Waterloo Need Not Have Been Fought

A fascinating coda to the tale of Wellington’s most useful intelligence officer, Lieutenant-Colonel Colquhoun Grant, during the Peninsular War suggests that but for an incompetent Prussian cavalry general, Napoleon would likely have been defeated at the Battle of Ligny, thereby rendering the historic battles of Quatre-Bras and Waterloo entirely unnecessary.

It will scarcely be believed that this resourceful man was back in the Peninsula by September and reported himself to Wellington just four months after he had been captured near Sabugal. His chief got him a brevet-colonelcy without delay, and employed him as his head Intelligence officer during the remaining eighteen months of the war.
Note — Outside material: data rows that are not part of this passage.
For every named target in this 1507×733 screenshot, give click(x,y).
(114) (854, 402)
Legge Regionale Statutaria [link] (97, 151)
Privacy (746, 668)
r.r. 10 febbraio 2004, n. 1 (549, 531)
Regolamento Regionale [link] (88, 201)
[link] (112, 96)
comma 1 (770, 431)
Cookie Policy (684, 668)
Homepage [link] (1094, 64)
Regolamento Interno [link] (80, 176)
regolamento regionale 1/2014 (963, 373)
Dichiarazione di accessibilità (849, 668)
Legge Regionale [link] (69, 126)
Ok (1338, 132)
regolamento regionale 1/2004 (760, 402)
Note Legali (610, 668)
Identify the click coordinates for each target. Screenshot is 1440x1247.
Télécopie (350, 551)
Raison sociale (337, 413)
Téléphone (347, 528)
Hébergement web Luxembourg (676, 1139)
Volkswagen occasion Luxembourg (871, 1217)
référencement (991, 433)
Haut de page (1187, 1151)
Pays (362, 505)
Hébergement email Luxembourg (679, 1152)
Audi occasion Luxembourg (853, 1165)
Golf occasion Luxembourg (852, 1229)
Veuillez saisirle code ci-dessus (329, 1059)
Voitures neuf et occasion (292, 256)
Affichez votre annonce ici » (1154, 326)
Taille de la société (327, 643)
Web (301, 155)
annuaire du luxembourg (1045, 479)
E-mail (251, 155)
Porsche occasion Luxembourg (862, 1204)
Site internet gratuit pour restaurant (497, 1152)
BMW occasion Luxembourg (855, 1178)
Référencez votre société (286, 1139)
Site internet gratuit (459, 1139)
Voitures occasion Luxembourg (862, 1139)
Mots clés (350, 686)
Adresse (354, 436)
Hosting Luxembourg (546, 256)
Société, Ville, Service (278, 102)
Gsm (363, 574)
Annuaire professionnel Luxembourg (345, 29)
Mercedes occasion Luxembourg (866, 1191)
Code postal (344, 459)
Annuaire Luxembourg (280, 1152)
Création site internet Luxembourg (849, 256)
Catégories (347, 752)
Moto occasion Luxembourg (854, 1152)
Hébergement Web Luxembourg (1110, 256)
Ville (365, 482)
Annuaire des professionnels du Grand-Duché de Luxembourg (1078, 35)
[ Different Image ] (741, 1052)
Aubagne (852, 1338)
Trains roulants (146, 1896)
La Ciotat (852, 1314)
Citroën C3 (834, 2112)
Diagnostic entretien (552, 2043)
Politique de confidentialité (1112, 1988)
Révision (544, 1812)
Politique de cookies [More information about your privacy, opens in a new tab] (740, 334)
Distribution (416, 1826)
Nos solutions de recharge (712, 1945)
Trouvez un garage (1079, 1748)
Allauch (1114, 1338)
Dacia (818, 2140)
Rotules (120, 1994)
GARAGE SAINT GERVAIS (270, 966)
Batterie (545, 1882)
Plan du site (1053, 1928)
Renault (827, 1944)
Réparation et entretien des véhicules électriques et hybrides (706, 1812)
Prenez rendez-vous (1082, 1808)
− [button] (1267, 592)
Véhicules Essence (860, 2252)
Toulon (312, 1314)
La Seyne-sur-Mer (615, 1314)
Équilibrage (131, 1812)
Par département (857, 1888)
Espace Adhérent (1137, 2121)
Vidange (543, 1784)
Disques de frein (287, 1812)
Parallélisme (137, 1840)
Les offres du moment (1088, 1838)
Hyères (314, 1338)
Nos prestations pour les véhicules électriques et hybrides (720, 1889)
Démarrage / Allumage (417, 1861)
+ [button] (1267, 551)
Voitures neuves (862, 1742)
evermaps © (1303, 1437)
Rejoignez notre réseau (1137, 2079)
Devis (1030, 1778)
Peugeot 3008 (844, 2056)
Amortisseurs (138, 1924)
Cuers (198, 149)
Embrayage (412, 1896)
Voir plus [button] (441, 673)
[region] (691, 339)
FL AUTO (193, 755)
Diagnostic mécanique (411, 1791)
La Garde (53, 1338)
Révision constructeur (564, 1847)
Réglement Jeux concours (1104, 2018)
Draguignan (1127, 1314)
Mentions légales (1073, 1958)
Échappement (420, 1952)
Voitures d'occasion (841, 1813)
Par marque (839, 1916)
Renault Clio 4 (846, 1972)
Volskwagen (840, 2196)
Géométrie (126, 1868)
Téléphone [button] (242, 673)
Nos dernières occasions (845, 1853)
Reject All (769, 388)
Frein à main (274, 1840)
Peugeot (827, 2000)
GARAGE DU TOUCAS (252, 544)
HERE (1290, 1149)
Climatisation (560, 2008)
He was again called out during the Hundred Days from the Military College at Farnham, where he had been given a berth as instructor in 1814, and was put by Wellington in charge of his Intelligence department in Belgium. He always maintained that the surprise of the British and Prussian armies by Napoleon on June 15th would never have taken place but for the stupidity of a cavalry brigadier, who stopped one of his emissaries bearing certain news of the outmarch of the French army. Grant’s messenger was detained by the Hanoverian general Dõrnberg, whose cavalry was watching the frontier about Tournai and Mons. He did not send him on till the fighting had already begun around Charleroi, and Grant could only deliver the message to Wellington a day late, when the Battle of Quatre-Bras had actually begun. The loss of the twenty-four hours was almost irreparable: if Dõrnberg had not stopped the all-important news, Wellington’s whole army would have been concentrated a day earlier than was actually the case, and he would certainly have co-operated with Blücher at Ligny, instead of being forced to hold back Ney at Quatre-Bras with detachments that kept dropping in all through the day.

History repeatedly teaches that having the wrong man in the wrong place at the wrong time is one of the most costly mistakes that any leader of any sort of organization can make. The consequences are often not merely limited to immediate failure, but result in complete catastrophe and an existential crisis for the organization.

In this case, more than 20,000 British and Prussian soldiers were killed or wounded unnecessarily, due to the unnecessary action of a single officer.